Para órgãos de investigação e acusação:

  • A qualificação como feminicídio, não homicídio simples, impõe investigação mais rigorosa sobre o contexto relacional e histórico de violência (se existente).
  • A acusação deve incluir todos os indícios de motivação sexual ou de gênero, mesmo que indiretos (ciúmes, controle, humilhação).

Para a defesa do acusado:

  • A defesa terá de contrapor a qualificadora de feminicídio, eventualmente buscando reduzir para homicídio simples (redução de pena em até 14 anos de mínimo).
  • A prisão preventiva será a questão imediata; pedidos de liberdade provisória ou relaxamento de prisão enfrentarão resistência forte.

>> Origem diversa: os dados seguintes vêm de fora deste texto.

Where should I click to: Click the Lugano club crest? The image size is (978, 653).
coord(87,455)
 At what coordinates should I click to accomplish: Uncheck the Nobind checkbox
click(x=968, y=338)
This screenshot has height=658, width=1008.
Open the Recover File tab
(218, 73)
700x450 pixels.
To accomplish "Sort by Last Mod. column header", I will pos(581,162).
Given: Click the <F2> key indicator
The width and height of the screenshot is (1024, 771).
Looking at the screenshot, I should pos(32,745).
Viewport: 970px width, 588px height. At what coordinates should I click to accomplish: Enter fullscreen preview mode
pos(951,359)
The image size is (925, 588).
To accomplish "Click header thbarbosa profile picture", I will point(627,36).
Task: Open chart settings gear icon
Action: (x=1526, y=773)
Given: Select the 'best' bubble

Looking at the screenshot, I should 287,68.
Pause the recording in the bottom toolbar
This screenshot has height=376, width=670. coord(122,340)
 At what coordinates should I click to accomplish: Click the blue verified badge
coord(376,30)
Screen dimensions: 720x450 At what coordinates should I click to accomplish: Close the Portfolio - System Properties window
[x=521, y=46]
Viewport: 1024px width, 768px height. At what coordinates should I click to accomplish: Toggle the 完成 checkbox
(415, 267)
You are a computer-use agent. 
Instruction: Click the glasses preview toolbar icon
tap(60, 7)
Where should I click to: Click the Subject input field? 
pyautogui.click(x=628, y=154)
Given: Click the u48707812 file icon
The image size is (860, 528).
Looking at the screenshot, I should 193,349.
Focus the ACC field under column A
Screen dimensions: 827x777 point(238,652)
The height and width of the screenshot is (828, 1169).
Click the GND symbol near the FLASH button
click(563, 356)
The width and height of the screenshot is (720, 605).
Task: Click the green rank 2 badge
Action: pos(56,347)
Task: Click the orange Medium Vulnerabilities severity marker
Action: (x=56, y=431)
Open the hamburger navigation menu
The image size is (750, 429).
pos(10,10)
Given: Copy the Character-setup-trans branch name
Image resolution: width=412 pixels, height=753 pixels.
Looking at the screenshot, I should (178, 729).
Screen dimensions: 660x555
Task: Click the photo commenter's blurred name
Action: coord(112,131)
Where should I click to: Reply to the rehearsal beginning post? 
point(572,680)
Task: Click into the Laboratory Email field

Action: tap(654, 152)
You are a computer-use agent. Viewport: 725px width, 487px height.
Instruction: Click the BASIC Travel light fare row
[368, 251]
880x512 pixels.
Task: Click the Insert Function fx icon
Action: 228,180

Para a vítima e seus familiares:

  • A condenação por feminicídio garante pena mais severa ao condenado.
  • A Lei Maria da Penha garante direito à assistência judiciária e a medidas protetivas retroativas (ordens de proteção que poderiam ter sido aplicadas antes).

O que observar

Próximos passos processuais: Após a prisão, o suspeito será autuado e apresentado ao juiz em até 24 horas (artigo 306, CPP). A defesa pode solicitar relaxamento ou conversão em liberdade provisória. O Ministério Público oferecerá denúncia formal (que deve tipificar feminicídio) em prazo variável, e terá início a instrução processual (colheita de provas, perícia, testemunhas).

Risco processual: Confissão espontânea ou negação do acusado não altera a qualificadora; o tipo legal é objetivo (morte + condição de gênero). Perícia cadavérica e análise de circunstâncias (local, hora, relacionamento) definem o enquadramento final.

Modulação futura: Embora raro, defesas procuram desconstruir o nexo causal feminicídio, argumentando que a morte decorreu de outro motivo (crime passional, roubo, legítima defesa falha). A jurisprudência consolidada do STJ rejeita essa tese quando há evidência de relação íntima anterior.

Observação ao profissional: advogados que atuem na defesa em casos de feminicídio enfrentam pressão moral e institucional intensa. A recomendação é documentar todas as contestações à qualificadora com rigor técnico, sem confundir defesa técnica com negacionismo da gravidade do crime.